**TASK**
Retype, exactly as they appear below, the lines between the line holding "You are a GUI" and the line holding "Image resolution: width=1024", both ends included.

**SUPPLIED MATERIAL**
────────

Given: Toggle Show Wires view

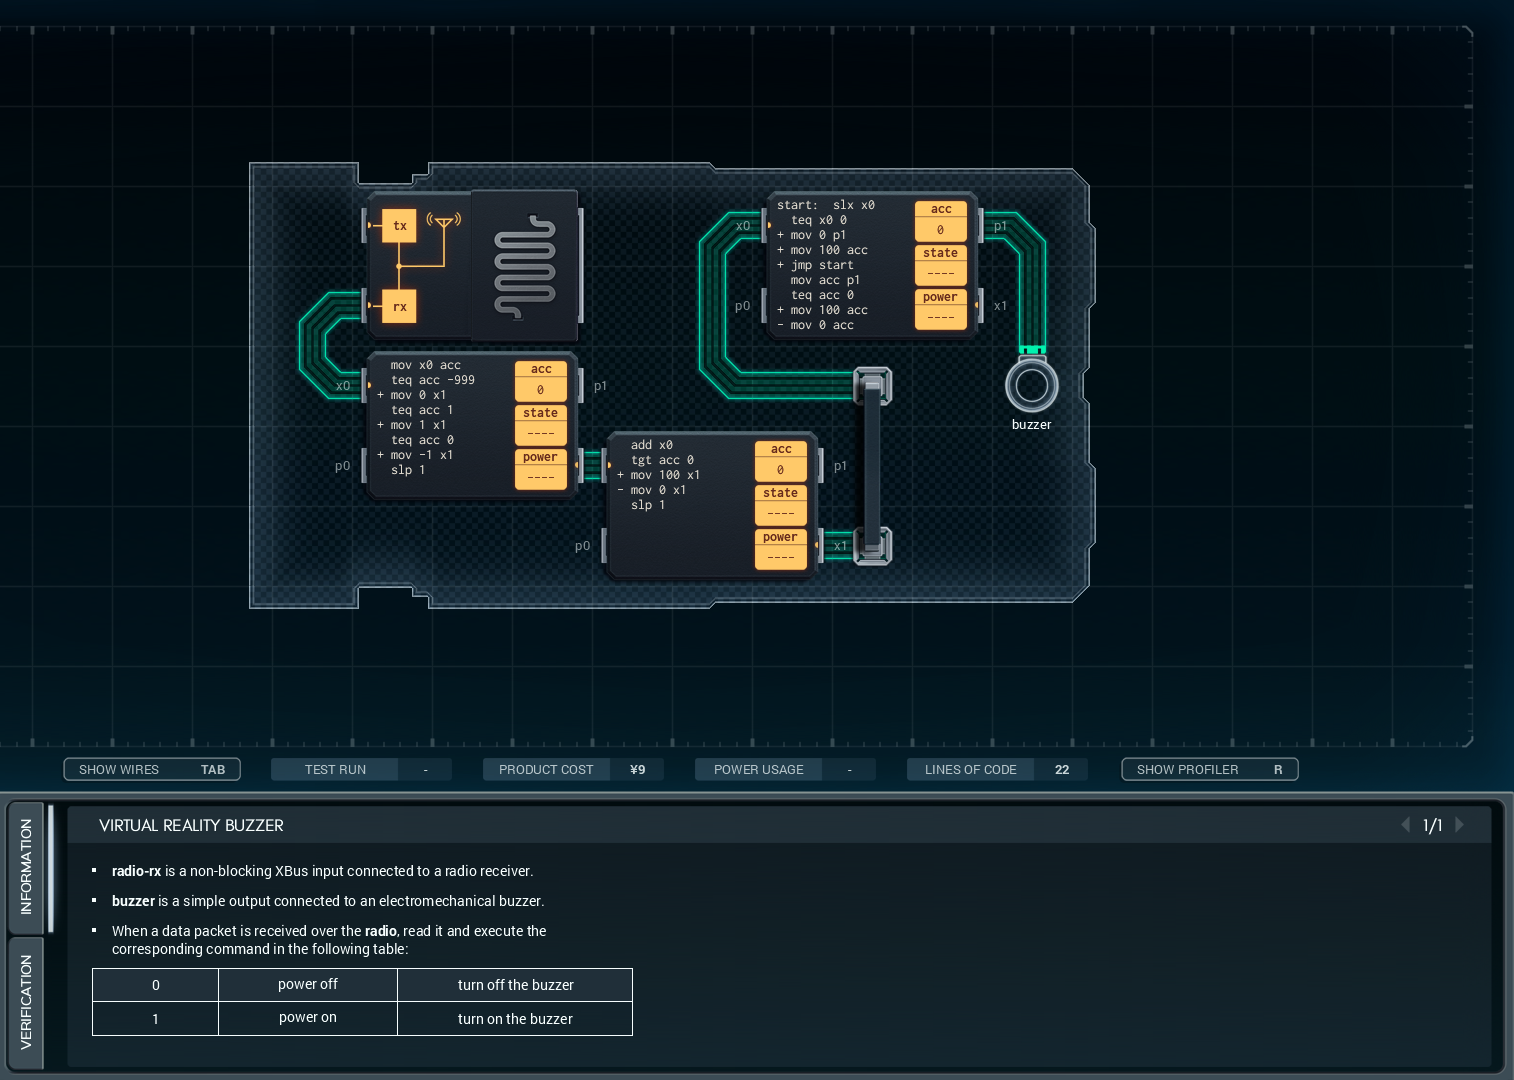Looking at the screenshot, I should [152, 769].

────────

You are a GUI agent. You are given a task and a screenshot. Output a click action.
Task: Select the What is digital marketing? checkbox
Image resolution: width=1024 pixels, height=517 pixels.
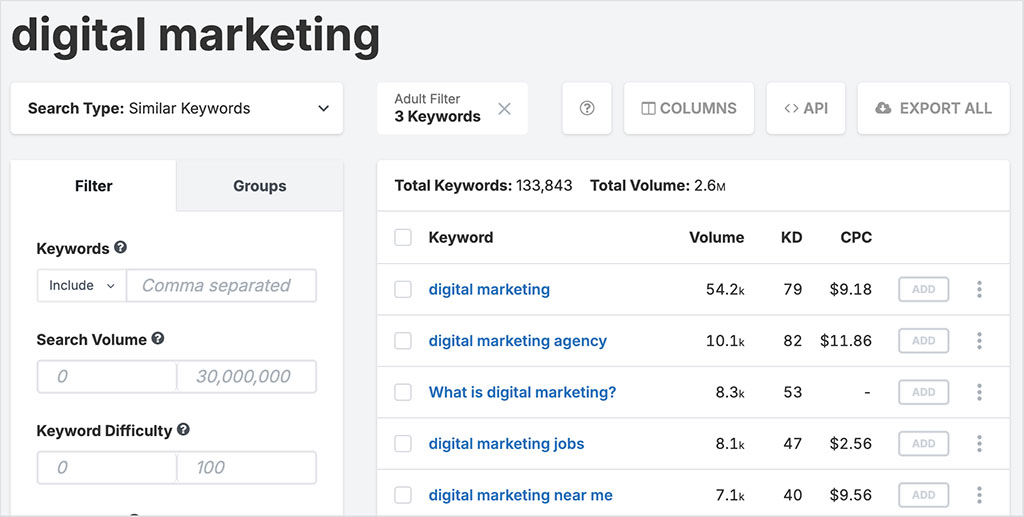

────────

**REPLY TO THE EXERCISE**
You are a GUI agent. You are given a task and a screenshot. Output a click action.
Task: Select the What is digital marketing? checkbox
Image resolution: width=1024 pixels, height=517 pixels.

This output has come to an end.